Pourquoi la pierre ? « La pierre est un matériau que vous pouvez utiliser autant de fois que vous le voulez. Il n’y a pas de recyclage : on la réutilise mais on ne la recycle pas. » Solide et pérenne, la pierre se démonte aussi facilement qu’elle se remonte, sans autre besoin énergétique que celui nécessaire à son déplacement (ou presque). Un réel atout si l’on considère l’évolution ininterrompue de notre société, et l’exigence d’en préserver les ressources. Pour autant, Gilles Perraudin ne voue pas un culte exclusif à la pierre. La terre et le bois font également partie de sa palette, et, dans une moindre mesure, le béton et le métal. Mais en bon pragmatiste, il argue pour leur utilisation raisonnée : à chaque situation son architecture. D’où des constructions aux échelles et aux formes extrêmement diverses. Ainsi les deux volumes spectaculaires de la House of arts de Beirut (dessinée en 2009) ou la structure mixte de l’académie de Herne (réalisée en 1998). Le bois mis en oeuvre dans la seconde, rendu ultra-performant par l’acier, voit sa masse diminuer considérablement, et de même l’empreinte de la construction sur l’environnement. Un calcul à faire…

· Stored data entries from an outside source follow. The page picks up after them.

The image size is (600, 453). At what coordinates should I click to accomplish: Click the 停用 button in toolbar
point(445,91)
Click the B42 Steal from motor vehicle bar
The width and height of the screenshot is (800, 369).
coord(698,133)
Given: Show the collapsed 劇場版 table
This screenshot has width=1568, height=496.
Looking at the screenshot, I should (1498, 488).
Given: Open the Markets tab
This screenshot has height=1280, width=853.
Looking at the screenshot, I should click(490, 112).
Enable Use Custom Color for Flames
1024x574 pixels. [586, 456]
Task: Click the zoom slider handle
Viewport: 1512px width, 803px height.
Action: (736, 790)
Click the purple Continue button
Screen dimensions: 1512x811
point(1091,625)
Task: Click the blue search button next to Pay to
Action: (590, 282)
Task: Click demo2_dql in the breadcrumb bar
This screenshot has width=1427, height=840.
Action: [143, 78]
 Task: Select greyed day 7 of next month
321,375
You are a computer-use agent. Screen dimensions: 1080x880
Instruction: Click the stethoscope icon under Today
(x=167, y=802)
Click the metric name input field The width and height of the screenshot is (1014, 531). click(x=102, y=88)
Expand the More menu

La pensée voyageant à bilan carbone nul, Gilles Perraudin exporte ses réflexions loin de la métropole. Certains des derniers projets s’implantent en Roumanie, au Liban ou au Maroc, une manière de transmettre son savoir. Car s’il emprunte des chemins de traverse lorsqu’il construit, il n’en fait pas moins lorsqu’il enseigne. Séparé des milieux universitaires depuis 2013, Gilles Perraudin juge ceux-ci inadaptés à la dimension pratique de l’architecture, qu’il considère comme « un métier, et non un savoir scientifique ». Un métier qui nécessite un apprentissage, tel que le proposent les workshops qu’il organise régulièrement. Le dernier en date s’est tenu dans la plaine de la Bekaa au Liban, où des jeunes architectes ont pu mettre la main à la pâte aux côtés du maître. Et c’est inspiré de ses propres maîtres – Louis Kahn, qu’il ne cesse de lire et de visiter, ou André Ravéreau, dont il tient sa passion pour la terre (au sens le plus large du terme) – que Gilles Perraudin poursuit son combat : bâtir. Bâtir pour « représenter le bien commun contre les intérêts privés ».